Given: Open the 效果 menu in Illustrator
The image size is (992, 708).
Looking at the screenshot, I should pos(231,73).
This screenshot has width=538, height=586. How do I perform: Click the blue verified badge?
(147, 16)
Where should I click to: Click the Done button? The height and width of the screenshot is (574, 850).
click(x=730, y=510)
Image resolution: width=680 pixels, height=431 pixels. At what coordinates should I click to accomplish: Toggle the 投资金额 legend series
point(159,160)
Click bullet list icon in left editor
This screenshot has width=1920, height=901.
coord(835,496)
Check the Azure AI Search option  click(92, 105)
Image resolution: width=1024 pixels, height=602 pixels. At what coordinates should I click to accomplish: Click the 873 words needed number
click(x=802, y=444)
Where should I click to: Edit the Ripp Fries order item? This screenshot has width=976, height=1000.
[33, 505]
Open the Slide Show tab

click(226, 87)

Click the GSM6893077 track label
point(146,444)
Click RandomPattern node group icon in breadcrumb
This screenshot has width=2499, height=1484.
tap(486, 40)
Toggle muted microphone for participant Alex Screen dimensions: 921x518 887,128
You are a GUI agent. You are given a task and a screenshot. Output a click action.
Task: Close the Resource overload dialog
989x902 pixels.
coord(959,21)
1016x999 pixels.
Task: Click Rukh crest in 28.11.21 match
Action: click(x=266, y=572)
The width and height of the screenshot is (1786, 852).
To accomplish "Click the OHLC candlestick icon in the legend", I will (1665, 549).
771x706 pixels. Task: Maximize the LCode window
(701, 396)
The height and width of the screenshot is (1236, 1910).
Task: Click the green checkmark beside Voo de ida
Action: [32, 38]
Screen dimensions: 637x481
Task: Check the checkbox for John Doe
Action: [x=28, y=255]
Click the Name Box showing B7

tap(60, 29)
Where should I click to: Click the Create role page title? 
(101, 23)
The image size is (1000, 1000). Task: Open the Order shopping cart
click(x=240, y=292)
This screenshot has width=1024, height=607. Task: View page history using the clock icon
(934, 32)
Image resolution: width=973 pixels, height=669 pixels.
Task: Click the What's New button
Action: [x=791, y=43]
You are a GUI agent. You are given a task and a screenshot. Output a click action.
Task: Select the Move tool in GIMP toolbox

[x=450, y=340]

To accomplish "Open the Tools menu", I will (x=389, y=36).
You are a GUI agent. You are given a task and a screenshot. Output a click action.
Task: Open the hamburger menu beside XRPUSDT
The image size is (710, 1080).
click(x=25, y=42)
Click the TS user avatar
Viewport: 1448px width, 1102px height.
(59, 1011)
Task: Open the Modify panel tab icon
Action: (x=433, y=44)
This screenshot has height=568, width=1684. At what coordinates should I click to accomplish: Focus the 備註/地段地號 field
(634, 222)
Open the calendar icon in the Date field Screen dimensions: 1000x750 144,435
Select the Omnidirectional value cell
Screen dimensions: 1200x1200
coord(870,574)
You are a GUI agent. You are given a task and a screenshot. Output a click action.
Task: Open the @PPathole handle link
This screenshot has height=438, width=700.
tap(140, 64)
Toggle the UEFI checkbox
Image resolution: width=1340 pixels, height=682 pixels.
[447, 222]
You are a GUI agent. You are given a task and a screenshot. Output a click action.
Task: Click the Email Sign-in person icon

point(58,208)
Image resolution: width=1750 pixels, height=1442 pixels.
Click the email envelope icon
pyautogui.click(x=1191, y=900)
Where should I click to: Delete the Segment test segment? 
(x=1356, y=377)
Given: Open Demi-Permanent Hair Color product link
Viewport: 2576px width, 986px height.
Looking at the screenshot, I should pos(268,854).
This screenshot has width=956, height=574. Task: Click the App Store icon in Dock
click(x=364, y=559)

**WHAT TO WORK ON:**
Count the lines in the data where "link" occurs. Report the number only.

**SOLUTION TO THE EXERCISE:**
2